Open Mic Wednesdays at Sir Pizza, is everything an open mic night should be — raucous, hilarious, messy, welcoming. A rotating set of regular headliners (Shine On, Hansel’s Regrettal, Mic and Cheese) and hosts (Ron St. Germain, Brandon Michael McCoy, David Winkelstern, Scott Carlson, Craig Gillengerten, Benny Henderson and Richard Merrill) generate a sweet vibe that often spills into the street. The squeak of the floorboards, the smell of dough in the oven, the Grand River rushing outside the windows combine to create a cozy yet cavernous space, conducive to the most unabashed vocal effusions.

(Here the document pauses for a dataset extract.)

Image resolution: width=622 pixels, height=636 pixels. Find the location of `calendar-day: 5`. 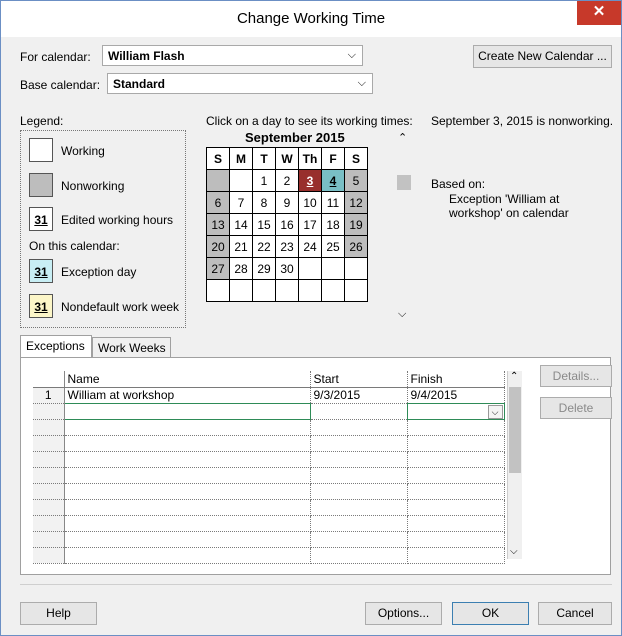

calendar-day: 5 is located at coordinates (356, 180).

7-11 p.m., Every Wednesday, 201 César E. Chávez Ave. Lansing, MI, (517) 484-9197

Breakout “Best Escape Room”

Breakout Escape Rooms is just the sort of off-kilter enterprise you’d expect to find underneath Lansing’s guerilla-foodie Street Kitchen restaurant on Michigan Avenue. Technically, Breakout is a chain, with locations in Warren, Ann Arbor, Lansing and Orlando, Florida, but there’s nothing corporate about this bizarre burrow of bafflement. Groups of four to 12 people scheme and puzzle their way out of three themed rooms, using clues hidden in drawers, under objects, beneath black lights or hidden in plain sight. A circus ringmaster’s quarters, a shady CEO’s spy den and a zombie-infested roadhouse have been lovingly cobbled together from thrift shop finds and sheer low-budget, DIY creativity.

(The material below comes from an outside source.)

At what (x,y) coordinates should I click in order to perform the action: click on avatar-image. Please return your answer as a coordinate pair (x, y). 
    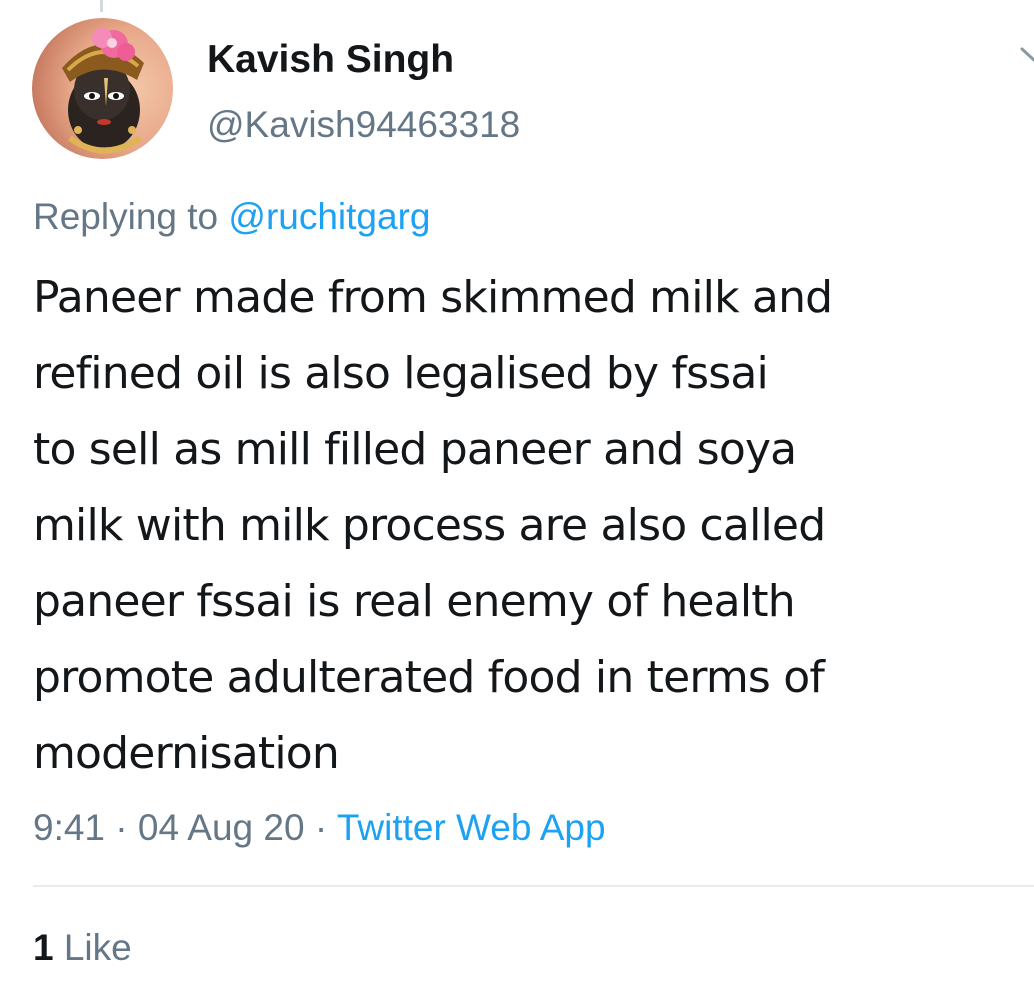
    Looking at the image, I should click on (102, 88).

12 – 8:45 p.m. Monday – Thursday, 12 – 10:30 p.m. Friday – Sunday, 2722 E. Michigan Ave. Lansing, MI

(586) 359-6944, Roombreakout/

The Goddamn Gallows, “Best Punk Band”

Since 2004, The Goddamn Gallows have drifted far from its hometown of Lansing — rigorously touring the globe while leaving a stack of twanged-out, gutterbilly LPs in its wake. Right now, the five-piece is in Germany amid another European tour, a west coast tour is next. The caravanning band placing first in “Best Punk Band” and second in “Best Country Band” is not shocking.

“As we aged and turned into old punk rockers, we decided to mix in some old-time country flavors to stir the pot a little bit,” said frontman Mikey Classic. “We’ve been messing around with some metal riffs and adding that in, too.”

This winter, the band returns to the studio to cut its seventh album.